==== Text provided

This was an appeal against Mr Justice Meade's judgment in AIM Sport Vision AG v Supponor Ltd and another [2023] EWHC 164 (Pat) (30 Jan 2023) which I discussed in Patents - AIM Sport Vision v Supponor on 6 Sept 2023.  That had been an action by AIM Sport Vision AG ("AIM") against Supponor OY and Supponor Ltd. ("Supponor") for infringement of European patent (UK) 3 295 663 B1 by Supponot's SVB system and a counterclaim by Supponor for the revocation of the patent on the grounds of obviousness and insufficiency.  His lordship had held that the patent was valid and infringed.

The Invention
The patent was granted for digitally overlaying an image with another image.   Many sports stadiums are equipped with display boards that carry advertisements directed to audiences in the stadium. Those advertisements may be for goods or services that are of no interest to TV audiences in other countries.   It had previously been possible for broadcasters to blot out the advertisements in the stadium and superimpose others that are likely to interest their audience.   

A problem with superimposing advertisements over the billboards is that players, balls, birds and other things come between cameras and display boards which may move very quickly in unpredictable directions. That problem had been addressed by using display boards to emit infrared light and cameras to detect such light.  The infrared camera controlled the operation of the TV cameras.  When an object passed between the camera and the display board the infrared camera caused the TV camera not to pick up light from that object.  

The patented invention worked by detecting light from an occluding object and using a filter to cut out light from the display board.  Advertising is superimposed on the filtered space.

========

Exercise goal ▸ Continue the text on the AIM Sport Vision v Supponor patent appeal from the point where it stops.

==== Supplied material

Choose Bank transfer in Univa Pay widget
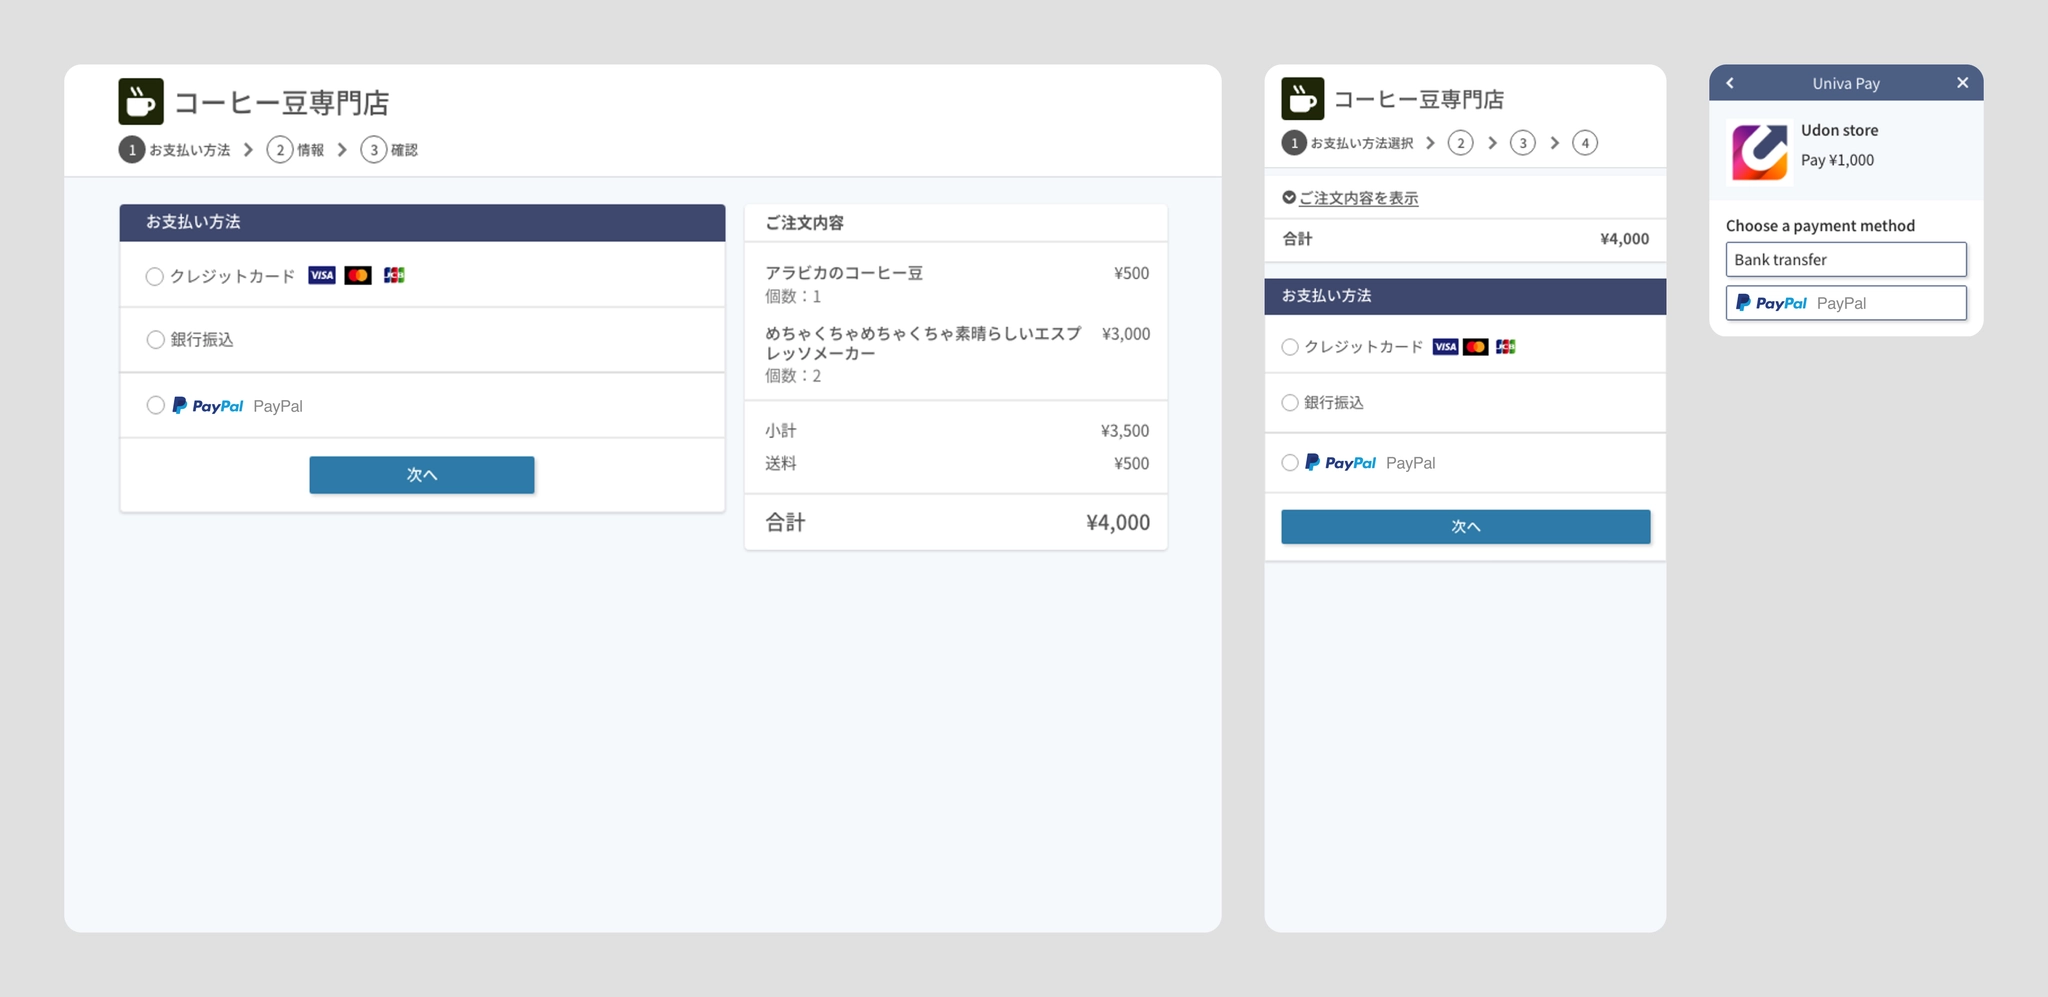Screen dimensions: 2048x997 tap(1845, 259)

========

The answer ▸
The Appeal
Supponor appealed on grounds summarized in para [3] of the judgment of Lord Justice Birss who heard the appeal with Lord Justices Males and Lord Justice Phillips on 13 and 14 March 2024:

"Grounds 1 and 2 challenge the judge's claim construction. Ground 3 challenges the finding of infringement and is advanced in the event grounds 1 and 2 fail. Ground 4 relates to one of the two approaches to obviousness advanced by Supponor over Nevatie. They both failed below. Ground 5 relates to what was called the Promptu point, about the impact on claim 12 of an admission made below by AIM that claim 1 was invalid. The judge rejected Supponor's argument on this point below but gave permission to appeal on the basis that the issue raised an important aspect of practice. Finally ground 6 relates to two sets of conditional amended claims. These had been advanced by AIM as back up to its case on the issue of construction to which ground 2 applies. The judge decided the amendments in AIM's favour albeit that they were unnecessary. By ground 6 Supponor challenge that conclusion."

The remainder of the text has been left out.